Kamis, 1 Agustus 2024 bertempat di Pendopo Desa Ngijo Pelaksanaan Pembacaan Khotmil Qur'an Binnadhor dan dilakukan serentak di Masjid dan Musholah yang ada diwilayah Desa Ngijo dengan harapan Rangkaian acara "Grebeg Suro" Selamatan Desa Ngijo dalam rangka memperingati Tahun Baru Islam 1446 H bisa terlaksana dengan baik dan lancar. Pada Kegiatan ini Pemerintah Desa Ngijo mengundang 7 Majlis Pembaca Alqur'an yang  dilakukan mulai dari  jam 7 pagi. Pembukaan oleh Bapak modin Rohmad Mustakim yang diawali dengan Tawasul dan kirim doa untuk seluruh arwah. dilanjutkan pembacaan Ayat suci al Qur'an secara bergantian. Setelah kegiatan Khotmil Qur'an dilanjutkan dengan Ziarah kemakam leluhur dengan pelaksanaan dimulai pukul 3 sore yang diikuti oleh Kepala Desa beserta perangkat, BPD, Ketua RW beserta pengurus, dan Tokoh masyarakat. Makam yang dikunjungi yakni makam leluhur Desa Ngijo yakni makam Mbah Sibah dan Makam Singo Joyo yang terletak di GPA RW 15.

Ziarah makam sebagai bagian yang tidak terpisahkan dari upaya untuk menjalin relasi social, baik kepada sesama yang masih hidup atau terhadap yang sudah meninggal. Bukankah semua meyakini bahwa seseorang yang meninggal itu jasadnya saja, tetapi rohnya masih hidup di alam lain / alam barzakh. Dengan demikian, sesungguhnya terhadap yang meninggal pun masih terdapat “komunikasi” berbasis ruh dan bukan jasad. Salah satu komunikasi tersebut adalah melalui bacaan AlQur’an, atau doa yang dilantunkan yang masih hidup. 

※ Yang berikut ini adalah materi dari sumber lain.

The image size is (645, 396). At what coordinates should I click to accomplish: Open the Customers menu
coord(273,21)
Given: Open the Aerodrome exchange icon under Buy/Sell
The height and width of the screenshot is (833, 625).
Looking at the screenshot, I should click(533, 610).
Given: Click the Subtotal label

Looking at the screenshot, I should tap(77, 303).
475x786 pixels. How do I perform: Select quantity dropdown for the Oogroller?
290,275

Oleh karena itu, ada tiga hikmah yang bisa dipetik dari menjalani ziarah kubur secara sosiologis, yaitu: pertama, ziarah kubur merupakan bentuk dari komunikasi transcendental antara yang masih hidup dengan roh yang berada di dalam alam barzakh. Jika ziarah itu dilakukan dari anak, cucu atau kerabat maka hal ini dalam kerangka memenuhi anjuran Nabi Muhammad SAW bahwa amalan yang tidak terputus adalah berasal dari anak atau cucu atau “kerabat”. Amal anak shaleh yang mendoakan orangtuanya atau “kerabatnya” merupakan amalan yang tidak terputus meskipun orang tuanya sudah meninggal. 

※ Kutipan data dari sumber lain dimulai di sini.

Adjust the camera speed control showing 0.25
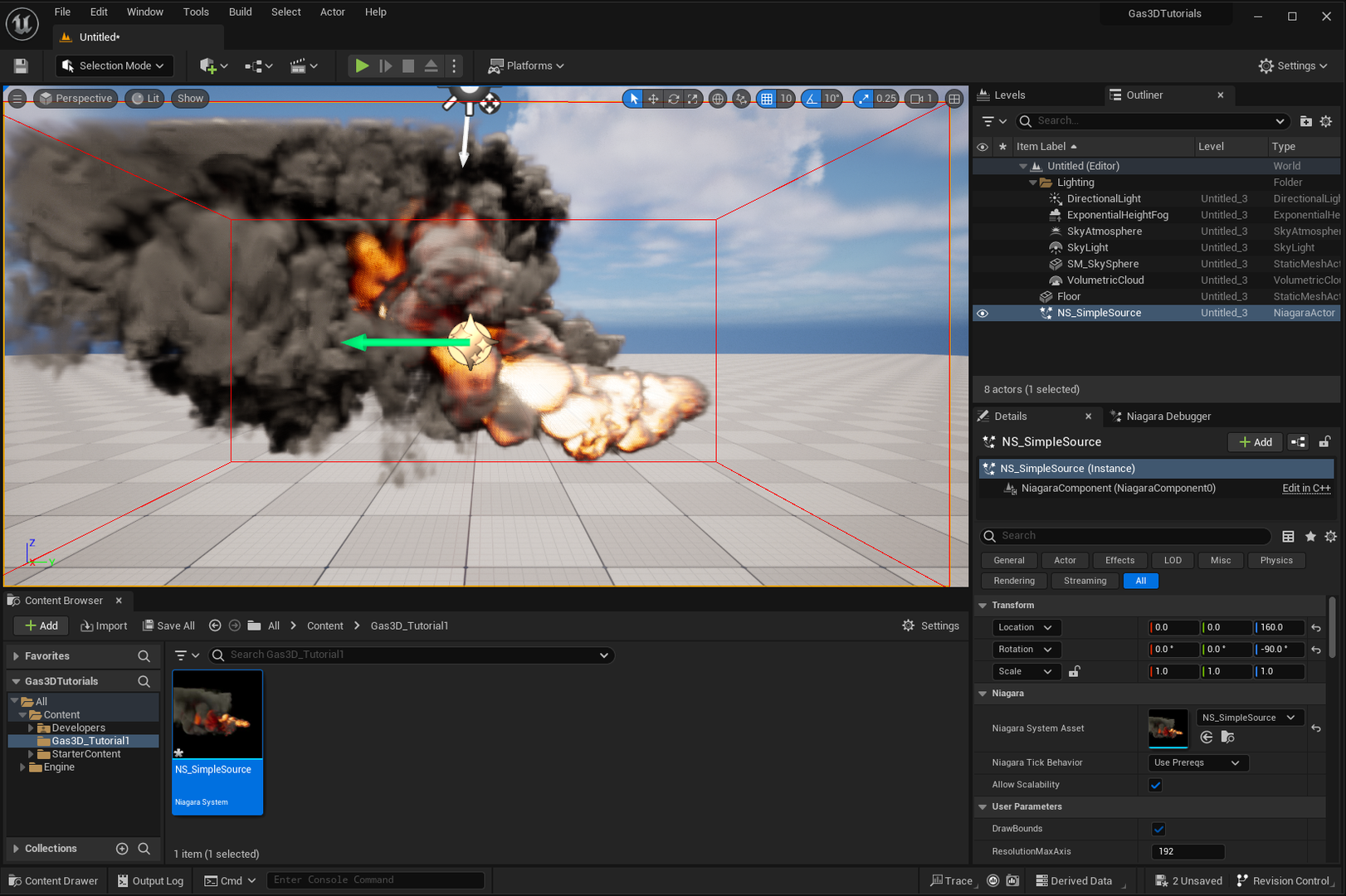[x=876, y=98]
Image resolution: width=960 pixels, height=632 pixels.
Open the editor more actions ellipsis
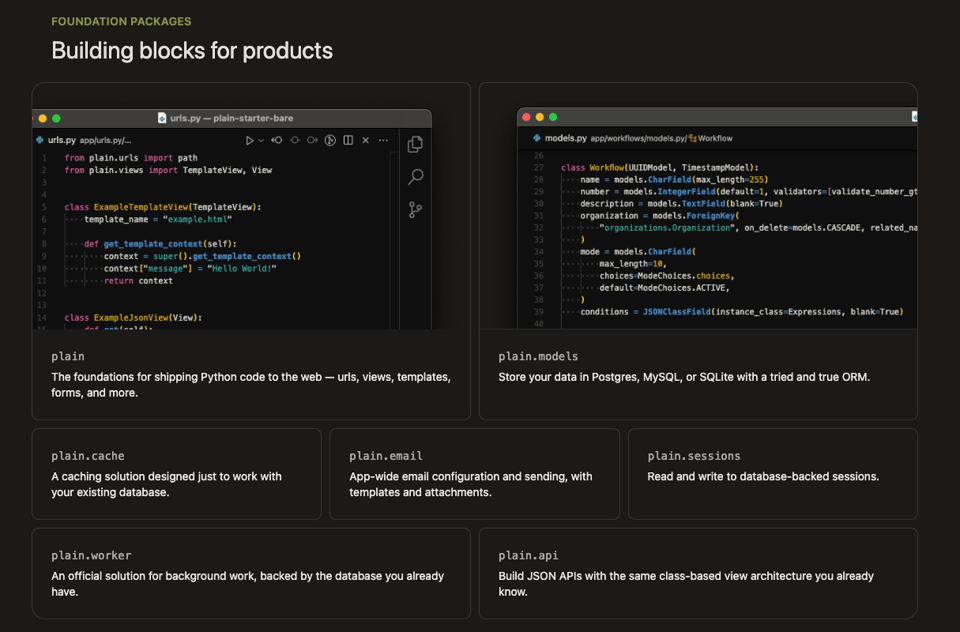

Kedua, makam bagi orang Islam Nusantara bukan tempat yang angker atau wingit. Makam adalah tempat untuk menempatkan jasad para leluhur yang sudah meninggal. Oleh karena itu menjaga kebersihan dan kenyamanan di dalam berziarah tentu memiliki dimensi sakralitas dan profanitas sekaligus. Islam sangat menekankan kebersihan di rumah, di lingkugan dan termasuk di makam atau kuburan. Orang berziarah itu salah satunya adalah untuk membersihkan makam leluhur agar terlihat indah oleh mata dan nyaman di kala berziarah. 

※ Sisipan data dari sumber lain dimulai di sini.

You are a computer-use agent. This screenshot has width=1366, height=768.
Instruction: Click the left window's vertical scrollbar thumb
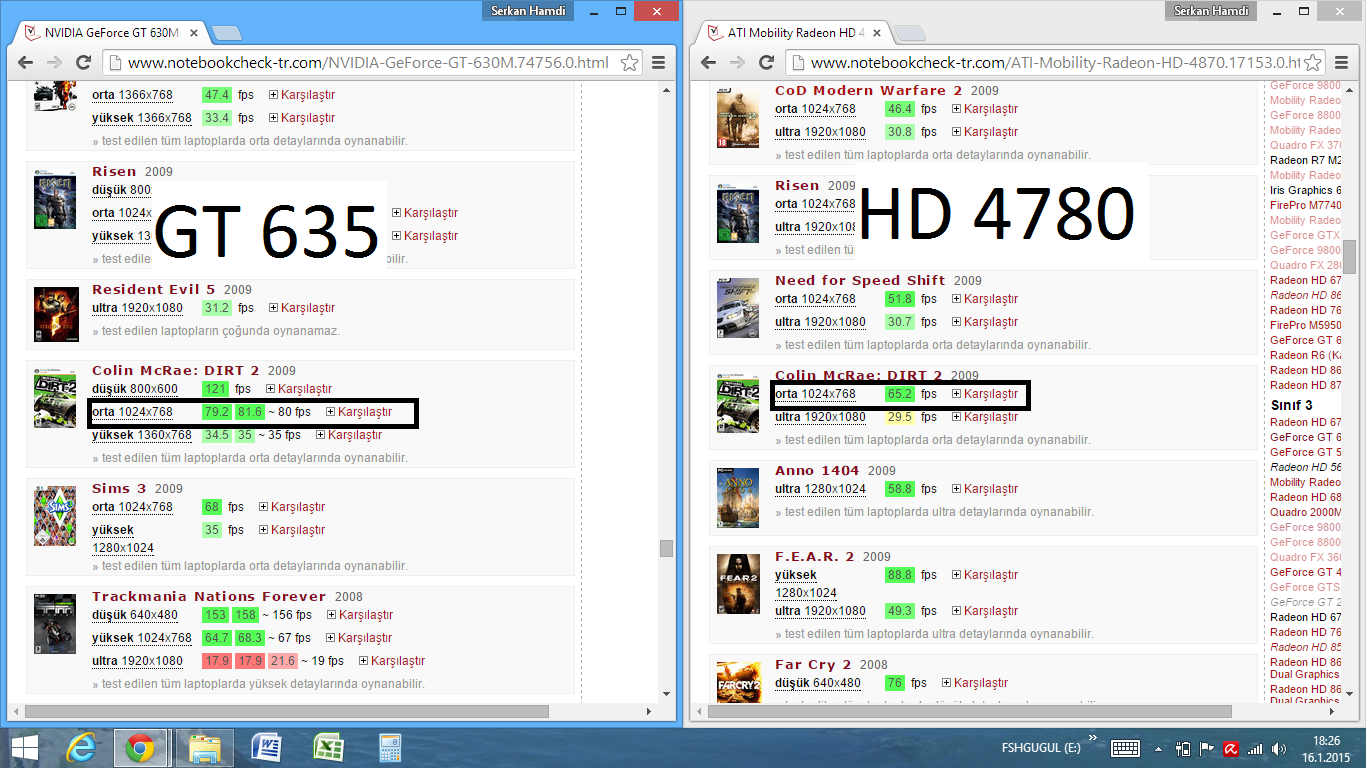[666, 548]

Ketiga, di makam itu tempat untuk berdoa kepada Allah. Jika di makam leluhur, maka kita mendoakannya, membacakan ayat-ayat Alqur’an dan membaca kalimat Tauhid yang tujuannya agar oleh Allah dapat dijadikan sebagai instrument untuk mengampuni atas semua kekhilafannya.